▶ [Passage to read]

________________________________________

WASHINGTON, Nov. 22 /PRNewswire/ — Robert David Steele Vivas, CEO of OSS.Net, a global open source intelligence (OSINT) provider, has posted to http://tinyurl.com/bzl4f a copy of the unclassified report written for then Director of Central Intelligence George Tenet, on “The Challenge of Global Coverage.” Delivered in July 1997, the report represents a consensus view across all Assistant Secretaries of Defense and State, and U.S. Intelligence Community agency heads, that the U.S. Intelligence Community was failing to cover the “rest of the world” beyond seven denied area countries, and this was a serious mistake.
The report calls for $1.5 billion a year for open sources of information, roughly $10 million a year for each of the 150 “lower-tier” (CIA code for “we can ignore”) issues such as terrorism, poverty, disease, and crime, as well as lower-tier countries such as Yemen, Somalia, and Indonesia, where terrorism is spawned.
Tenet blew off this report, saying that he was in the business of producing secrets for the President. With that one decision, he gave Bin Laden free rein to attack America and sentenced America to ignorance.
America may not be interested in reality, but reality is most definitely interested in America. Terrorism is the least of our worries. The end of cheap oil, the end of free water, the rise of pandemic disease and the proliferation of corruption among failed states and U.S. corporations, are, in the aggregate a clear and present threat to the Republic.
There is one solution: the establishment of a national Open Source Agency that is outside the U.S. Intelligence Community, under the auspices of the Department of State, with a director appointed for life as are the Supreme Court Justices.

________________________________________

▶ [Questions]
**1.** Summarize the press release in two sentences.
**2.** In the press release, how much money per year does the report call for to be spent on open sources of information?
**3.** Go on with the press release about the open source intelligence report, starting after its final sentence.

[Stored data entries]
________________________________________

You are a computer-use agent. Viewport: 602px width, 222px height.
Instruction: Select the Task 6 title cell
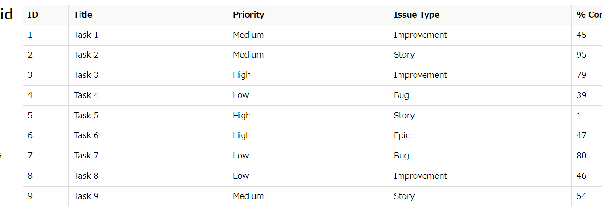(x=86, y=135)
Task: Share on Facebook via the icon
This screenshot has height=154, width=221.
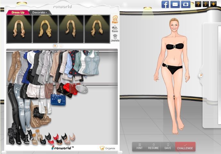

________________________________________

▶ [Exercise responses]
**1.** Robert David Steele Vivas, CEO of OSS.Net, has posted an unclassified 1997 report written for then Director of Central Intelligence George Tenet, which warned that the U.S. Intelligence Community was failing to cover the world beyond seven denied area countries and called for $1.5 billion a year for open sources of information. The release says Tenet dismissed the report, and it proposes a national Open Source Agency outside the Intelligence Community, under the Department of State, with a director appointed for life.

**2.** $1.5 billion a year.

**3.**
This report spells out, in clear and precise terms, why America needs such an organization, one committed to the truth, the whole truth, and nothing but the truth, as it can be known from all information, in all languages, all the time.
This report will be distributed in hard-copy at IOP '06 in January 2006, where the author of the report will speak about his findings. See http://www.oss.net/IOP for information about this international conference.
Phi Beta Iota: It took nine years for the “fact of” Tenet's 1997 decision, and the unclassified version of the report, to reach the public domain. Nine years during which open source information across all languages could have made a difference, not only in detecting foreign threats, but in detecting lies from within the US Government. Tenet will never be held accountable for this decision, or his “slam dunk” support of Vice President Dick Cheney's elective war on Iraq. We are long over-due for a mature intelligence profession that works in real time with M4IS2, relying almost exclusively on open sources of information in 183 languages, leveraging the distributed intelligence of the global collective, and welcoming–demanding–transparency as a foundation for creating trust where now there is none, and rightly so.